• Problem:
Begin at the line containing "Select the 估值与指数 menu item" in the records below, end at the line containing "You are a computer-use agent.", and retype each line in that span exactly. No other line and no image should appear.

• The data:
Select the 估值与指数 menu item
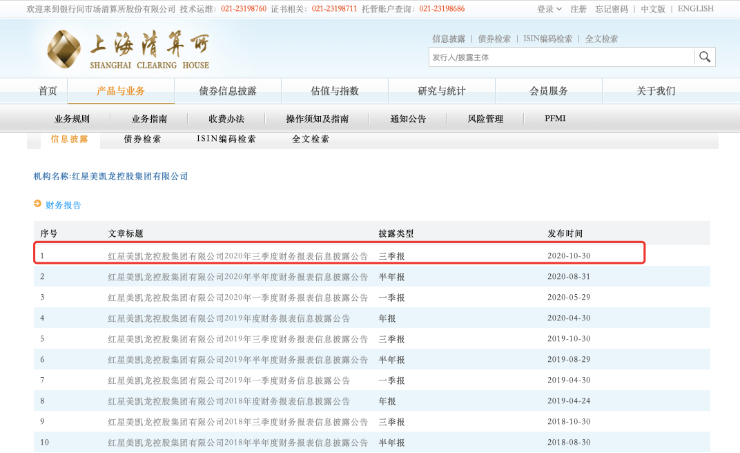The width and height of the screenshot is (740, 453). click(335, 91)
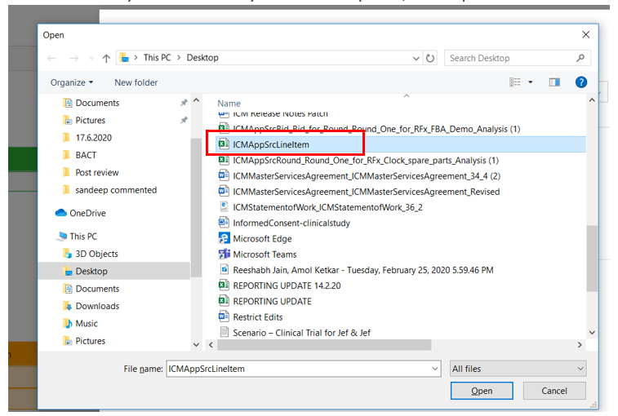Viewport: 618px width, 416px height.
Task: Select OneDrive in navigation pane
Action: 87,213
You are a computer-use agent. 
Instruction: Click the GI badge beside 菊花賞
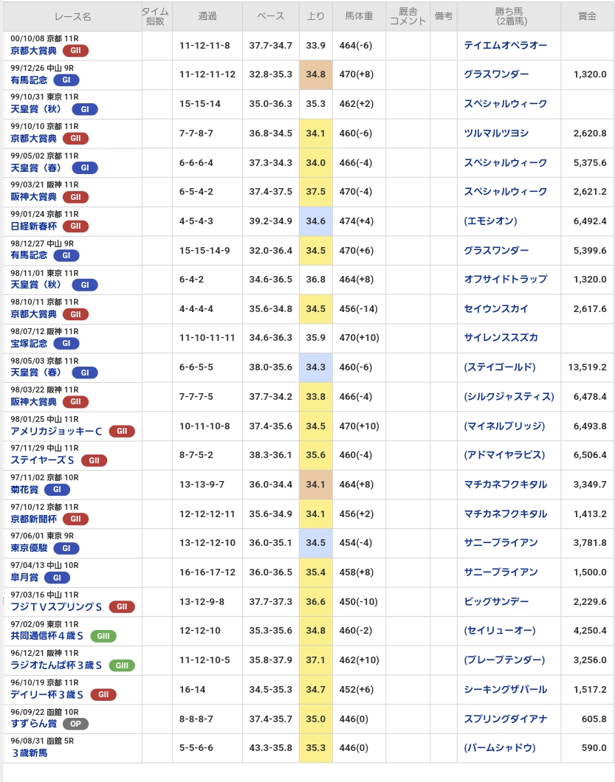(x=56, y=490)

* * *

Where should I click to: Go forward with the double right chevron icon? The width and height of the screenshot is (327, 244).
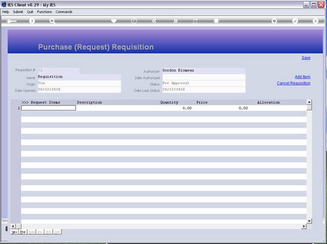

---

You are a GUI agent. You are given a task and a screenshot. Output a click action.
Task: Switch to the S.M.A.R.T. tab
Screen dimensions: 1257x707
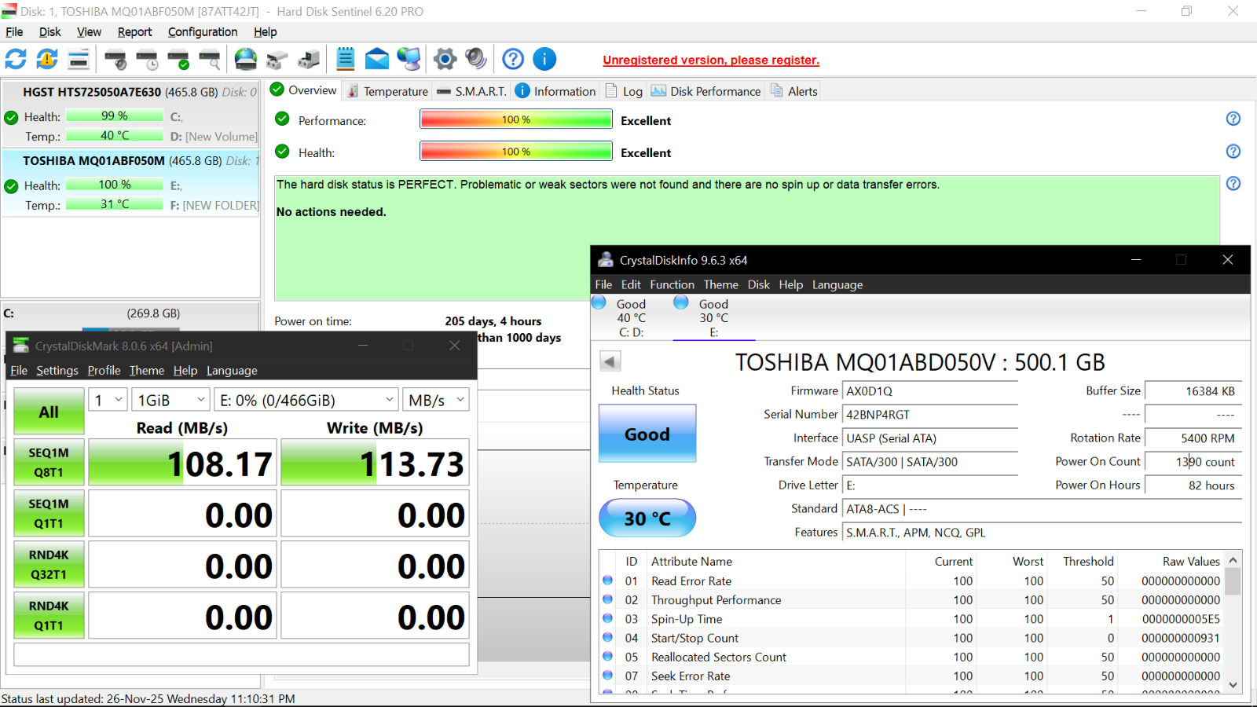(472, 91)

• Result of this exercise:
Select the 估值与指数 menu item
The width and height of the screenshot is (740, 453). click(335, 91)
Viewport: 618px width, 416px height.
Task: Select OneDrive in navigation pane
Action: 87,213
You are a computer-use agent. 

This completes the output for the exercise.